This is a false choice. It is not a choice between some phony nirvana in a program and completely tolerating a teen who is off track, violent or deliquent. There is another way.

Parents do not have to be afraid to keep working it out at home.
Families can and do successfully seek help in their own communities, within their own family, social, and community networks, in a way that keeps the family together and helps the child and the family to work out their problems. The child may clearly need help, but that almost always means the parents need help parenting, too. Families can and do survive the teen years!

Adults are accountable because the adults have the power.
The reason children are not held to the same account as adults is that the adults are the ones with the power. The legal definitions of various kinds of abuse or violence all turn on the power differential. If one party is more powerful physically, mentally, or economically or with regard to legal standing, or otherwise have greater power, then they are prohibited from using that power to harm or take advantage of the other person.

Parents are legally and morally obligated to protect children from abuse.
Furthermore, parents are legally and morally obligated to protect their children, to protect them from the type of abuse that commonly--commonly--occurs in programs, including deprivation of food, water, shelter, medical care, liberty, and education, and deprives them of the ability to report these abuses to the authorities and, in fact, to their own parents.

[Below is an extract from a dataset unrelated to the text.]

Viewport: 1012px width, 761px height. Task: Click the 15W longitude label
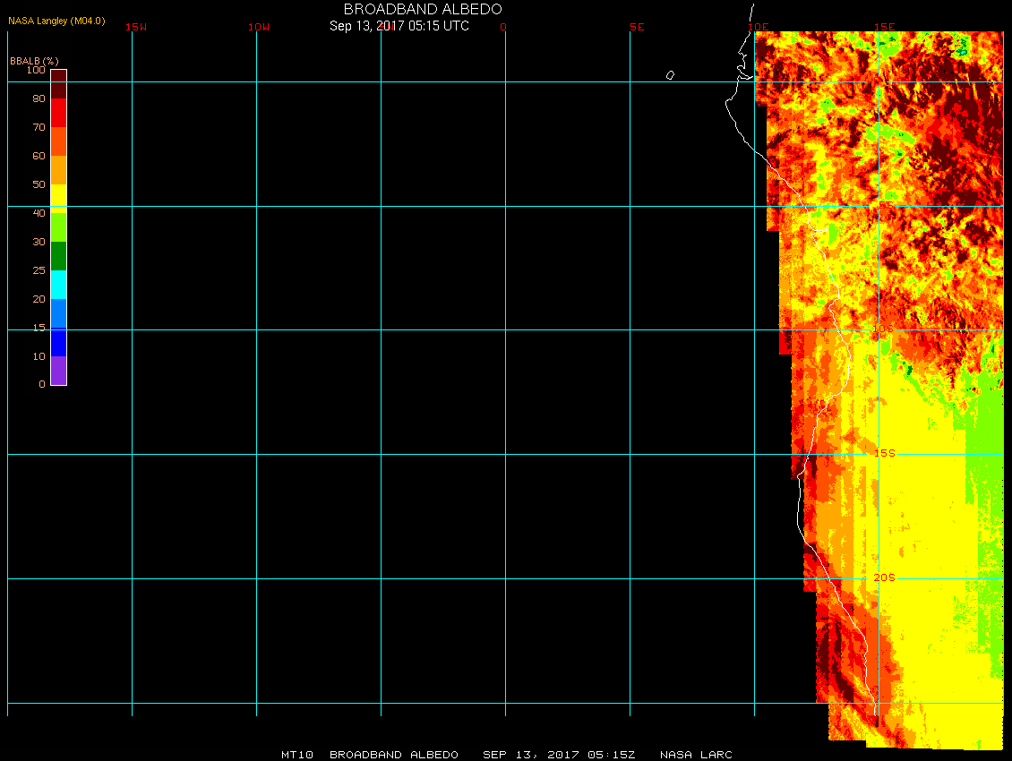tap(136, 27)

We may disagree about what constitutes "protecting"...
Arguments like these between pro-program parents/family members/supporters and anti-program survivors/youth/advocates/defenders seems to get stuck fighting about two competing views. One view is that sending children to involuntary placements in programs thousands of miles from home and family for confrontational "therapy" is somehow "protecting the child." The other view is that doing so is abuse, pure and simple. Obviously you can count me in the latter camp. I do make an exception for the family members who are deceived and/or railroaded by programs into enrolling their children.

...but there is documentation of widespread abuse, and deceptive marketing practices at programs.
Just because some families report a good experience with a program does not in any way excuse or rationalize the acts of child abuse committed against other children. Parents are right to be deeply concerned about the health, well-being, and safety of a child placed in a program. There is detailed credible documentation of widespread reports of abuse, maltreatment, death, and deceptive marketing practices as reported by the nonpartisan Government Accountability Office in their foresic investigation reports issued in October 2007 (http://edlabor.house.gov/testimony/1010 ... timony.pdf) and April 2008 (http://edlabor.house.gov/testimony/2008 ... egKutz.pdf).  

Auntie Em
« Last Edit: December 31, 1969, 07:00:00 PM by Guest »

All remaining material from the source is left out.